TMAF invests in research for two main reasons. Firstly, we want to help find answers to the major scientific questions and challenges in farming. Secondly, we want to develop the skills and expertise of young researchers help them forge a career of contributing to agriculture through their work in science.
Our investment in future scientists
Suzannah Cobb is working at the UEA in research supported by TMAF, BBRO and KWS to discover whether sugar beet varieties developed to be resistant to virus yellows attack will stand up in the field. Read her earlier research update.
Joseph Martlew is researching subsoil compaction and ways to alleviate it and measure it more effectively. The work is a collaboration between Cranfield University and NIAB with support from TMAF for field experiments.
Read his previous summary of his research.
They are both happy to answer our questions to give an update of what they are doing now towards their PhD’s.
If a PhD is a researching and reporting race to a finish line, where are you both now?
SC: I’m halfway through my second year, which is halfway through my experimental work before the final year which will be writing up. I’ve probably worked out which race I’m in and what I need to do to get to the finish line, getting on with the running, but not thinking too much about the writing up at the end yet!
JM: I can see the end. But I’m in the very time-consuming, intensive phase of writing up the results, supported by my supervisory team, to ensure concise and effective delivery of my data or results.
A lot of the results of my experimental work have not come until towards the end of my work limiting the time I have to draw everything together.
SC: For me, even though my work is mainly in the glasshouse, a trial takes up to 6 months. What I planted last week, I will not know whether it’s worked until 6 months’ time. I have friends researching other topics who can do a whole experiment in two days: that obviously makes life simpler.
The writing up phase, what’s involved?
JM: You need to write up everything.There is no word limit to a thesis. It is in the form of concise scientific papers. You write from the standpoint of your research question, comparing your own results with those published by other researchers. The final chapter brings it all together in a discussion.
It is logical, but it’s difficult. It’s one of the skills we are supposed to be demonstrating we can do. My supervisor says “pull out all the golden threads of a story that makes sense in the real world.” That’s what I’m doing now.

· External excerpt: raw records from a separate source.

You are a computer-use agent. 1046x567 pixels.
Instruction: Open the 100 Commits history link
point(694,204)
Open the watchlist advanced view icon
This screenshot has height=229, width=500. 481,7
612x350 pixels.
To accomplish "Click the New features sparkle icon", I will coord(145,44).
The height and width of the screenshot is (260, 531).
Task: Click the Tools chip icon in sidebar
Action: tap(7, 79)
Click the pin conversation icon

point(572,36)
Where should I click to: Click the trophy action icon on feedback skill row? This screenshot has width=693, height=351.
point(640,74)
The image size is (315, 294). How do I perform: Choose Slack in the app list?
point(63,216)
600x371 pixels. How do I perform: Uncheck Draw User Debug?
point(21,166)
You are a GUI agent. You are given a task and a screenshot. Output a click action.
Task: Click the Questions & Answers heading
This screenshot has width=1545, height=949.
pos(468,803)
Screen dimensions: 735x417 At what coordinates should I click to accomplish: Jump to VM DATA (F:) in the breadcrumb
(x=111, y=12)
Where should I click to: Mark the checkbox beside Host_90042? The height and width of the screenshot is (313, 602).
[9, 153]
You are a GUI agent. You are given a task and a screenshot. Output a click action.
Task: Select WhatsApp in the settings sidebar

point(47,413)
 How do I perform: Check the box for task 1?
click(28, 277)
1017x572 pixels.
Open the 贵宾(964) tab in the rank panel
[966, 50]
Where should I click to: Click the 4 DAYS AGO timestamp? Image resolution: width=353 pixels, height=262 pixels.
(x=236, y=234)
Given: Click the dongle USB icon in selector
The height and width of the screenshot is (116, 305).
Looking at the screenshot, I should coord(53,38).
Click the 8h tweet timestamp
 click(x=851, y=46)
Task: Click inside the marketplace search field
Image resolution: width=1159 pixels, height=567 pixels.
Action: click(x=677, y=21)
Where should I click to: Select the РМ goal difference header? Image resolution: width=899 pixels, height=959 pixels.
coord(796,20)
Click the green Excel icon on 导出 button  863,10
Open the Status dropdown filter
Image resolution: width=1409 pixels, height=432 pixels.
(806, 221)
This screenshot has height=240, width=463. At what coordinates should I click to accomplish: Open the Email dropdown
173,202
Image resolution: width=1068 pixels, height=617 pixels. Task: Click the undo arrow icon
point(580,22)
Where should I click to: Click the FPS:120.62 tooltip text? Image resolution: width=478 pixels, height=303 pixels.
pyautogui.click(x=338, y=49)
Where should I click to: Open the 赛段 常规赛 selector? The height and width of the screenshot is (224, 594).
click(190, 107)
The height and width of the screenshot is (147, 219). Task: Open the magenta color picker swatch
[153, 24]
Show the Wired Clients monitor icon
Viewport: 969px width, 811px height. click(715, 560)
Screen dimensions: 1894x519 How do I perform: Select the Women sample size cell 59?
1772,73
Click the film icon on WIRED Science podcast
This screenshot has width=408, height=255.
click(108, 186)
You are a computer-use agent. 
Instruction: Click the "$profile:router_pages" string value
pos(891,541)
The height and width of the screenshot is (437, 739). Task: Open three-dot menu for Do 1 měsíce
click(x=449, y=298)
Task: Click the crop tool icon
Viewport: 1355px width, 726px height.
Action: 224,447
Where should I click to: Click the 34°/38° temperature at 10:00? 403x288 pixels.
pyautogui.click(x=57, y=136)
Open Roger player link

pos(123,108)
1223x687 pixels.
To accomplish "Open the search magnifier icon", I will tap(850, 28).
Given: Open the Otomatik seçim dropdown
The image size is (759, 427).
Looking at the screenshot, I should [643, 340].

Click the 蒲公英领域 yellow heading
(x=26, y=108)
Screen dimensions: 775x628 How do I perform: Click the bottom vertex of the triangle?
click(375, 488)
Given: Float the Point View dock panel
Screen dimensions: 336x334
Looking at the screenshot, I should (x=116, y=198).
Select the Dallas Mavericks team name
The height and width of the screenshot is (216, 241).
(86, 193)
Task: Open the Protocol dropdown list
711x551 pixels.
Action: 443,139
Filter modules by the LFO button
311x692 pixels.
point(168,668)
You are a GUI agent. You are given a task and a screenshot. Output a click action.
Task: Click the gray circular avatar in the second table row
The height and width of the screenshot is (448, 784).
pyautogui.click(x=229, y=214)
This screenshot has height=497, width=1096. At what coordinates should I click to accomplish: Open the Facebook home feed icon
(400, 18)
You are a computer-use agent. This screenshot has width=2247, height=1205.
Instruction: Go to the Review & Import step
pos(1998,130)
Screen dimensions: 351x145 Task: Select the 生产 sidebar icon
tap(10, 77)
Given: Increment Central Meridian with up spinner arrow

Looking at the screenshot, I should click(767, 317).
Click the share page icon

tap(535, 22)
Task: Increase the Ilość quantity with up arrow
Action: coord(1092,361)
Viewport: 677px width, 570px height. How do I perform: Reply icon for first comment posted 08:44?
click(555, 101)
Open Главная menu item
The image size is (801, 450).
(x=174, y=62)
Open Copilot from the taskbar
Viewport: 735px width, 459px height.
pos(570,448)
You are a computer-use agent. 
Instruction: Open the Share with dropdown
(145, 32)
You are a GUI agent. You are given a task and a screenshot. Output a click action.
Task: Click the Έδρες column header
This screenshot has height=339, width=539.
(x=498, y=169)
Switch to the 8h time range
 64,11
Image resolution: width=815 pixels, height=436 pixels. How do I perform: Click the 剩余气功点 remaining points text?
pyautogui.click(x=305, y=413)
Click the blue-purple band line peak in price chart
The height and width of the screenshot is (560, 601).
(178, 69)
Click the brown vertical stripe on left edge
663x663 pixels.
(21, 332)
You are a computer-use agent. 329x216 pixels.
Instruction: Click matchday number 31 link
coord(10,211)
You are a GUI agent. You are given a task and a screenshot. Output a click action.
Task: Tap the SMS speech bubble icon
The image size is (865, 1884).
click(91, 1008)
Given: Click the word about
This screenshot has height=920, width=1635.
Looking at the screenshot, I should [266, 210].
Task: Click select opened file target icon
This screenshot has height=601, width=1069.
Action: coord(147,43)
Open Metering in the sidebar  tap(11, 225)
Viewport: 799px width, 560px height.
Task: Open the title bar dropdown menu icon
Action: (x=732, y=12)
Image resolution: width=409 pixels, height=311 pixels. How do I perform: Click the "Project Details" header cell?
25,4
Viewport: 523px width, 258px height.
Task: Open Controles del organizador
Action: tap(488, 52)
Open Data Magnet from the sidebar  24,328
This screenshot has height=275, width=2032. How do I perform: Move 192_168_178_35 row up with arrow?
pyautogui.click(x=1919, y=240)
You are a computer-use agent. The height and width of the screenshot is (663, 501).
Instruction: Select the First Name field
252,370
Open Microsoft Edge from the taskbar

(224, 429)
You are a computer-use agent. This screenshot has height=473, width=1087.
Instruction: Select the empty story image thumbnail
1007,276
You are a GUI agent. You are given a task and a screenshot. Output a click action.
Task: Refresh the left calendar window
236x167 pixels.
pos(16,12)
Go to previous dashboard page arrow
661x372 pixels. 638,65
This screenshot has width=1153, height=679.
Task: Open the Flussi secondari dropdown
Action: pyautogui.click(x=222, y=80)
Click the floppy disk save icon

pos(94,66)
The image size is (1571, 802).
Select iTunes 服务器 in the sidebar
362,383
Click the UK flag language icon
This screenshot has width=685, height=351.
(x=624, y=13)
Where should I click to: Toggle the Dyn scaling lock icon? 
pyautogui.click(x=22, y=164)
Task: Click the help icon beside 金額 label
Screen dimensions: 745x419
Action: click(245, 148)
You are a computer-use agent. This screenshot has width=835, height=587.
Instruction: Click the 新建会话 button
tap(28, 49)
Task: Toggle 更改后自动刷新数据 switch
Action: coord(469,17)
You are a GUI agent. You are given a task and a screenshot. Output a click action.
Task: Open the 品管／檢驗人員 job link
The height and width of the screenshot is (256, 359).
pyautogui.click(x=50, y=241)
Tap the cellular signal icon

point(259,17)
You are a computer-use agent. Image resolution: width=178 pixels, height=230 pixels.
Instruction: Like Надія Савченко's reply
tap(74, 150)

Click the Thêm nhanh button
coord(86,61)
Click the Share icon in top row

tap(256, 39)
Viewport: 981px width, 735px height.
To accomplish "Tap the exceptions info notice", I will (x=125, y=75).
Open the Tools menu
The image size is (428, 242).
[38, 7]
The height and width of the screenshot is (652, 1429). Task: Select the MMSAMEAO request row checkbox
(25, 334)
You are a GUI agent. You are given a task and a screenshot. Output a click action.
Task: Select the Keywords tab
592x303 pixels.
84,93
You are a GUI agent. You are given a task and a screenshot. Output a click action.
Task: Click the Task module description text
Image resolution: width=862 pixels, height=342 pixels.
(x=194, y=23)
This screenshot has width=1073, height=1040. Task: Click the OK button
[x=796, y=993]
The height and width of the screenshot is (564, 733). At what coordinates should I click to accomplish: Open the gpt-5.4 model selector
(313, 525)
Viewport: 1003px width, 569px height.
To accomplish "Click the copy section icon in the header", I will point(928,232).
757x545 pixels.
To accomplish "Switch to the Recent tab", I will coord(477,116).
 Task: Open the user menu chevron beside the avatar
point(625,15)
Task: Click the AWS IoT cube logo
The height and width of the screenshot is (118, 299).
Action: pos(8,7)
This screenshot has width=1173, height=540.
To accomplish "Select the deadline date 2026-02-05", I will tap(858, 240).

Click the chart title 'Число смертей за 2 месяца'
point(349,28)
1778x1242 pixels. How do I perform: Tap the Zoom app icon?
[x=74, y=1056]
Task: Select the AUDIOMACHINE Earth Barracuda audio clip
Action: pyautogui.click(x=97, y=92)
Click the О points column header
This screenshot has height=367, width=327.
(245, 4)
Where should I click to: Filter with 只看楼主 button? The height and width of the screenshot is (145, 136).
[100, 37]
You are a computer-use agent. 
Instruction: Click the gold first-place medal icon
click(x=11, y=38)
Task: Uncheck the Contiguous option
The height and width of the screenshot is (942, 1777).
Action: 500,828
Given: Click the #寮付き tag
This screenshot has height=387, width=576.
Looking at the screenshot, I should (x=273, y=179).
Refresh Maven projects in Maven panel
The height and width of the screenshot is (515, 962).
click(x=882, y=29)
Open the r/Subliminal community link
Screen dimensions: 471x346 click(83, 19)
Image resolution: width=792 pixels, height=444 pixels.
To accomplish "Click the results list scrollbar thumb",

SC: One of the most tricky things is to keep everything focussed throughout the PhD. But I feel fortunate. Because TMAF and KWS are sponsoring me, I have more of a sense of ‘this what they want’. I’ve got to have something at the end that is relevant to a sugar beet grower. For colleagues of mine in the scientific community, it is easier to go off down a research rabbit hole that looks interesting and emerge 6 months later having proved it wasn’t interesting! I think you have to be conscious throughout your research that you are pulling a useful story together.
Sounds like a PhD can be all-consuming, will it be a wrench when it is over?
JM: I think so. I’m looking forward to the viva (an oral test or focused discussion giving the opportunity to defend your PhD thesis in front of a panel of academic experts). It’s a nice thing. It’s probably the only time that someone will sit down with you and ask you about everything you did in your research! But I will enjoy presenting my work – or parts of it – to TMAF meetings and NIAB, for example.
SC: In some ways a PhD does not end. You can pass on a research thread for someone else to pick up and do more research with. I will be able to tell you in a couple of years’ time what I pass on for someone else to work on.
There will be more updates from the research by Suzannah Cobb and Joseph Martlew.